Empresas precisam entregar resultados financeiros, porém buscam cada vez mais um propósito que as faça ir além do lucro. Para nós, isso ficou mais evidente quando a BlackRock apresentou um estudo sobre esse tema no painel “Liderando Empresas com Propósito” do Fórum Econômico Mundial na América Latina. Outros fundos de investimentos também passaram a trazer para o centro das decisões de investimentos os aspectos ESG (sigla em inglês de ambiental, social e governança), enviando uma mensagem clara às companhias investidas.

No entanto, grande parte das empresas ainda vive o mesmo dilema de Agostinho. Admiram a ideia de um capitalismo consciente e sustentável, mas não sabem como se libertar dos outros prazeres e impulsos. Anseiam pelo patamar que as coloque no topo da admiração de stakeholders. No entanto, ao se darem conta do caminho difícil a ser seguido e das renúncias requeridas por essa construção de longo prazo, ainda pedem: “Mas não agora”.

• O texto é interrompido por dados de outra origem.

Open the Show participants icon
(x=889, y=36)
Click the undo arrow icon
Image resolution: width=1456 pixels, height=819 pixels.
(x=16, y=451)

A pandemia provocou uma onda de solidariedade e de reflexões sobre o papel das empresas e dos sistemas financeiros em uma intensidade nunca vista, que, num gráfico, seria uma curva ascendente e acentuada.

Não queremos que essa curva seja achatada, ao contrário do que precisa acontecer com curva de contágio pelo novo coronavírus. O “novo normal” não pode ser o normal de novo. Queremos um “outro normal”, em que o capitalismo consciente e novos instrumentos financeiros se tornem realidade, não apenas aspiração.

No início não vai ser perfeito. Muitos vão custar a aceitar. Vai doer um pouco. É uma jornada longa, na qual se dá um passo a cada vez. Mas há alguma redenção no caminho e ao final. Não sei se nos tornaremos santos. Mas não tenho dúvidas de que nos tornaremos bem melhores.

Fellow Ashoka, Celso Grecco atua há 20 anos como consultor de desenvolvimento socioambiental.Ele é o criador da primeira Bolsa de Valores Sociais do mundo, em 2003, para a então BM&FBOVESPA, hoje B3. Foi adotada como estudo de caso e recomendada para todas as bolsas de valores do mundo pela Organização das Nações Unidas.